Durante a pandemia, em junho de 2020, a pequena Giovana Geraldi Basso, de 6 anos, começou a sentir fortes dores nas costas ao dormir. Ela nunca reclamava de dores e isso alarmou a família. Por semanas, eles buscaram resposta para o incômodo da menina e ouviram dos médicos os mais variados diagnósticos iniciais, inclusive de escoliose. O problema, porém, era muito mais grave: um câncer no sistema nervoso.

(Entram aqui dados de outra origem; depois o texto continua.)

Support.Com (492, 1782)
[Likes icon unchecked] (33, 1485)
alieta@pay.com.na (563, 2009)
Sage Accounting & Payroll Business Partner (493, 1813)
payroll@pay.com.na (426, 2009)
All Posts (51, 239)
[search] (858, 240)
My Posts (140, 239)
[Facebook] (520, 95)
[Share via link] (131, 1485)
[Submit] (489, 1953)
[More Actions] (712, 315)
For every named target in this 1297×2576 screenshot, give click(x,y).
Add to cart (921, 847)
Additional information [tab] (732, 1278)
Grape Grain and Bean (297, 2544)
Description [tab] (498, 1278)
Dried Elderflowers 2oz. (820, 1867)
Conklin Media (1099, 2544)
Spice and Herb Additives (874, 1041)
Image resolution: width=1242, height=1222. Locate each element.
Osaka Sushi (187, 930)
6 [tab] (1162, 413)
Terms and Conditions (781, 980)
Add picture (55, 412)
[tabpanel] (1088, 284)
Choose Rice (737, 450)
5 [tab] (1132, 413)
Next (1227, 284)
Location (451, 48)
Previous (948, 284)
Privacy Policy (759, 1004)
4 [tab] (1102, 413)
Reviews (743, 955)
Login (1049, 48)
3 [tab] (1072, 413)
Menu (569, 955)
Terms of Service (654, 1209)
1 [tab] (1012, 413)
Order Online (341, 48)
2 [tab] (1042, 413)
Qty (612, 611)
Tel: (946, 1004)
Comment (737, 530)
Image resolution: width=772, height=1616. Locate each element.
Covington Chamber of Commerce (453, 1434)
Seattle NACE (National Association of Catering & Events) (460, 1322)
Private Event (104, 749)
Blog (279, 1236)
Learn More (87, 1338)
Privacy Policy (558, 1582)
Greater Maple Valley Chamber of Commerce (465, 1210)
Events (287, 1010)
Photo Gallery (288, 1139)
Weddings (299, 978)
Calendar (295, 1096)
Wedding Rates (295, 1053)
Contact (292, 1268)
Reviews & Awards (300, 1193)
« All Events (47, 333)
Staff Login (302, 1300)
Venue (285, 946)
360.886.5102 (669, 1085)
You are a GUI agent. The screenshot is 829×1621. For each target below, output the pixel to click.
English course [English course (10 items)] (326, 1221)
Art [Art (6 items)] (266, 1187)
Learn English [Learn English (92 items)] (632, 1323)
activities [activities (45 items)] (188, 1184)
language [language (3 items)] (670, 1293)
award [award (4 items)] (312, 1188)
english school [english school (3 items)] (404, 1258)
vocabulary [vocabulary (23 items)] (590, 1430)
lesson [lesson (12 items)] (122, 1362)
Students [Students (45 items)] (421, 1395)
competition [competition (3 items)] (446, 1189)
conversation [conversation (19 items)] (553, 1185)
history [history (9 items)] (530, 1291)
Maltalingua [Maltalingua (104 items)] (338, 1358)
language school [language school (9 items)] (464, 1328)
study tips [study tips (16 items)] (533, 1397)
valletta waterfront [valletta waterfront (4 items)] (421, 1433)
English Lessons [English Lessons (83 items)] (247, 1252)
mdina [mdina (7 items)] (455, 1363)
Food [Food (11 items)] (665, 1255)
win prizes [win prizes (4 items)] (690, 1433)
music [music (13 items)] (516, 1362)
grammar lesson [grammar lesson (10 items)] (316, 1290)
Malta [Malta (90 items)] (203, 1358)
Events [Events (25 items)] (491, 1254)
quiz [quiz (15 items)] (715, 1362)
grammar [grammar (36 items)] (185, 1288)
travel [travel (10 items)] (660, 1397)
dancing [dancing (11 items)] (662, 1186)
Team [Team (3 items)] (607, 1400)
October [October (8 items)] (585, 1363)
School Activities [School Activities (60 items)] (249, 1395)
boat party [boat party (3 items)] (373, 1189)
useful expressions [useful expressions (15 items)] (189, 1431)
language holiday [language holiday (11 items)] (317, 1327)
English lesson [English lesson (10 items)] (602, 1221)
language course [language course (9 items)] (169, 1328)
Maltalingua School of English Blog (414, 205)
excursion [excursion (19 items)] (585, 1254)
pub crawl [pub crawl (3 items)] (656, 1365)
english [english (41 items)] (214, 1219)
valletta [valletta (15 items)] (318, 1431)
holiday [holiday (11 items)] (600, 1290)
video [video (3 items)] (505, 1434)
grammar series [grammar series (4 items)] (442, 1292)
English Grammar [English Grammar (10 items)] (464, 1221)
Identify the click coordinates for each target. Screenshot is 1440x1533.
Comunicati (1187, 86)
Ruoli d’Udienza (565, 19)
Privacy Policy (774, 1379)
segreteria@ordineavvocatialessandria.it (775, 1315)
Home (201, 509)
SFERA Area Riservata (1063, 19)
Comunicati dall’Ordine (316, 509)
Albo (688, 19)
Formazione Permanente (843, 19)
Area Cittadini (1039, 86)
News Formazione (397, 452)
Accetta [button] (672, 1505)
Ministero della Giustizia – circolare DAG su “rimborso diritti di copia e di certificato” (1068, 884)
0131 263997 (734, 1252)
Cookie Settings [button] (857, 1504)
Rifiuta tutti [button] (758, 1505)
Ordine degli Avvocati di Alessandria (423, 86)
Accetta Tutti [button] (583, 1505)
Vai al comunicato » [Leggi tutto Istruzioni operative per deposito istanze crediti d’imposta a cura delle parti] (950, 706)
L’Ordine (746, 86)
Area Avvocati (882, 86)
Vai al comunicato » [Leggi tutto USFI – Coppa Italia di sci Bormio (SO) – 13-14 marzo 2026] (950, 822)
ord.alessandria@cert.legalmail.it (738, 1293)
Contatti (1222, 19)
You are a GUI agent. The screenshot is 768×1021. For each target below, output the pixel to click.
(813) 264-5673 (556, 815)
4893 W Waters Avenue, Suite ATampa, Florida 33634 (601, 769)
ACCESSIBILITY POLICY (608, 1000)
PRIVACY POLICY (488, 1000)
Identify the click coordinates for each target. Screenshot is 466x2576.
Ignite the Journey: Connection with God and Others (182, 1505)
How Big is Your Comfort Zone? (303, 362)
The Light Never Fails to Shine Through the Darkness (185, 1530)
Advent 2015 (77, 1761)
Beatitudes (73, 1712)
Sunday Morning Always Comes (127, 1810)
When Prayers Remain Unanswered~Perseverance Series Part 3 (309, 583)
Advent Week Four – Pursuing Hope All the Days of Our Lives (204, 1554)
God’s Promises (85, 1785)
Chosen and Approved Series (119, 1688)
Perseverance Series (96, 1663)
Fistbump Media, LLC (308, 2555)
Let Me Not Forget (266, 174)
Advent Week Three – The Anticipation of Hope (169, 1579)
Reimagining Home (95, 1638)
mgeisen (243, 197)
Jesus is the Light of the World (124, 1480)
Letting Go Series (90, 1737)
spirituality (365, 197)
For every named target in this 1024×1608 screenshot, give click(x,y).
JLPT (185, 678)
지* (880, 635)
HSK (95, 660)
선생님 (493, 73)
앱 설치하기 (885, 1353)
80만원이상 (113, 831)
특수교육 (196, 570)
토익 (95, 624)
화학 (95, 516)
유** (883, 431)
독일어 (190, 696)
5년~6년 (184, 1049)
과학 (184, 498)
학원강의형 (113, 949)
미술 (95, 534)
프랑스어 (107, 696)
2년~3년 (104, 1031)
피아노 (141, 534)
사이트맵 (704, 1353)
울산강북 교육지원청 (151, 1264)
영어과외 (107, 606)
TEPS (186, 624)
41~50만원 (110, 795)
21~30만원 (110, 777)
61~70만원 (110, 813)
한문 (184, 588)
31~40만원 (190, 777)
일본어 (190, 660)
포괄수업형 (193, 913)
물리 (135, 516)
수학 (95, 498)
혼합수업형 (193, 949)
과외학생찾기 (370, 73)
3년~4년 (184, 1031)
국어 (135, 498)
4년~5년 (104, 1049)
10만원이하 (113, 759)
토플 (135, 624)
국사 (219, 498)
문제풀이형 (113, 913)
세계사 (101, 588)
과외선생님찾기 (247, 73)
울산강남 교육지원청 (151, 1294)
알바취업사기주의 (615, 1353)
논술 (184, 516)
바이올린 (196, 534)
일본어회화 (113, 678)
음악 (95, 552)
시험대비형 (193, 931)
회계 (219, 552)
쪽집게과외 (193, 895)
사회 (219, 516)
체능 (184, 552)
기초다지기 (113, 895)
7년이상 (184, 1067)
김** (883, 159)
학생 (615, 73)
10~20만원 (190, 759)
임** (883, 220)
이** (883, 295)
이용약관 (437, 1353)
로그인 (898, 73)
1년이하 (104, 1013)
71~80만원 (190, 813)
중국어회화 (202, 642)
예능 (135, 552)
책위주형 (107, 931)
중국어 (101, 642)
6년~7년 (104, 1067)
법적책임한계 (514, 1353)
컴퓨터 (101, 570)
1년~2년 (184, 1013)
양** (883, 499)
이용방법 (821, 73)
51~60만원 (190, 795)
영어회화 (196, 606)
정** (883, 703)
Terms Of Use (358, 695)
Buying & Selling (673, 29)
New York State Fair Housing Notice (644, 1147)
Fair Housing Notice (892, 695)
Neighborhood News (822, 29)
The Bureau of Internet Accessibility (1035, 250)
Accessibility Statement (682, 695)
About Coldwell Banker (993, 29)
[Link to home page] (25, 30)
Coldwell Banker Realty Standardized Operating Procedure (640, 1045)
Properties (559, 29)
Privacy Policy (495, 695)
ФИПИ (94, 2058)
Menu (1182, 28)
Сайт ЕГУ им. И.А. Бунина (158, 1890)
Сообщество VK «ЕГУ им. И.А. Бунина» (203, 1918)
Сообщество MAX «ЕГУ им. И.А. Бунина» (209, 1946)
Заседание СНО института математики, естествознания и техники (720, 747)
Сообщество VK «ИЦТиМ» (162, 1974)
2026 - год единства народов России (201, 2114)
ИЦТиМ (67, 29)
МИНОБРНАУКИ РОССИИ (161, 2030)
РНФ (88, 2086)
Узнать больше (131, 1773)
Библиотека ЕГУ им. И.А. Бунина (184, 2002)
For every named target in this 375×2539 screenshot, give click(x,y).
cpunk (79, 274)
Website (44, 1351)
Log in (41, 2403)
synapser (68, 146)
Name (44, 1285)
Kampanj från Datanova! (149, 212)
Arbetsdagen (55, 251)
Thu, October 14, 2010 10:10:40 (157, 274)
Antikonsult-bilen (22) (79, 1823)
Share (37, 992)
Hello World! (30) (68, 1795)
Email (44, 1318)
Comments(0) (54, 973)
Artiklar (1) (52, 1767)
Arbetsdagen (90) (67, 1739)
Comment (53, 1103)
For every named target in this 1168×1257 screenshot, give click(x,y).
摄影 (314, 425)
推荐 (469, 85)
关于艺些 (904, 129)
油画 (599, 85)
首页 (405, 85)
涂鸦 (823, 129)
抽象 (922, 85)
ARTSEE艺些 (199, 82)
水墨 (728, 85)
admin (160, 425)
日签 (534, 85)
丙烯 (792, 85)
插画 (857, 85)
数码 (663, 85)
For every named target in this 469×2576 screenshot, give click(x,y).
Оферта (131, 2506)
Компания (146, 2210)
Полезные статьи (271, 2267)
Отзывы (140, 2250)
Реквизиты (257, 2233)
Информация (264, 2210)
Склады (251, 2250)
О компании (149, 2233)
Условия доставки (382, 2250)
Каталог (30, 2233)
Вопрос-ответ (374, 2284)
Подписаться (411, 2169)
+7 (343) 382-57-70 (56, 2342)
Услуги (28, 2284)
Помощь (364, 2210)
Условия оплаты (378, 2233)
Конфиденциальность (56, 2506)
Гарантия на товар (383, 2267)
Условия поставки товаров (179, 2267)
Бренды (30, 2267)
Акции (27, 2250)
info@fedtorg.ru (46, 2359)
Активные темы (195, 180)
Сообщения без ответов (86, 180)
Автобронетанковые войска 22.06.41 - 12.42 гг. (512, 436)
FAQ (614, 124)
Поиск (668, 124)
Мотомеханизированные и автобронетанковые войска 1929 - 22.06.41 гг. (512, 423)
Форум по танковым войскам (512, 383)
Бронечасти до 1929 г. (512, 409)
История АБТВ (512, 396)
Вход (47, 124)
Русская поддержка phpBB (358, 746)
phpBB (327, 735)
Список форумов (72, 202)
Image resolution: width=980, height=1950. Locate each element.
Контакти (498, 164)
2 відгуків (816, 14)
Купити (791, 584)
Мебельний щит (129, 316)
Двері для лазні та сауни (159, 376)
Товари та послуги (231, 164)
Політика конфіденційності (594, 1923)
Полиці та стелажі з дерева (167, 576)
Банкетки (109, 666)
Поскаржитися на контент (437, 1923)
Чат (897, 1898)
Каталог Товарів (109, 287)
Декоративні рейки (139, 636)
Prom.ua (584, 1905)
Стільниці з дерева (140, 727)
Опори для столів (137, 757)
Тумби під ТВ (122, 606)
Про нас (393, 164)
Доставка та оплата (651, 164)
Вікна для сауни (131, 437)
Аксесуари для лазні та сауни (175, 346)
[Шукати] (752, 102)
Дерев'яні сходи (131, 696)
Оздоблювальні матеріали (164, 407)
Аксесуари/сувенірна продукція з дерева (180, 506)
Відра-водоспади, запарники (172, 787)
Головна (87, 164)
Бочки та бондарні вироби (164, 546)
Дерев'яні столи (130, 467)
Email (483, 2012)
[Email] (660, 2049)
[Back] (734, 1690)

As dores foram o primeiro sinal do neuroblastoma, um câncer de rápido avanço. O tumor tem diagnóstico complicado: os sintomas inespecíficos costumam ocorrer ainda na infância e a chance de cura cai progressivamente em pouco tempo.
“Ela era super saudável. Corria, pedalava. Estávamos todos em casa, era o período da quarentena da Covid-19 quando ela começou a sentir as dores. Os sintomas delas foram subestimados. Em um primeiro momento, o quadro foi tratado como uma dor muscular causada por ficar vendo telas. Em um segundo momento, tratado como escoliose. Investigamos até se eram crises de reumatismo”, lembra o pai da garota, o engenheiro civil Vinícius Basso, de 37 anos.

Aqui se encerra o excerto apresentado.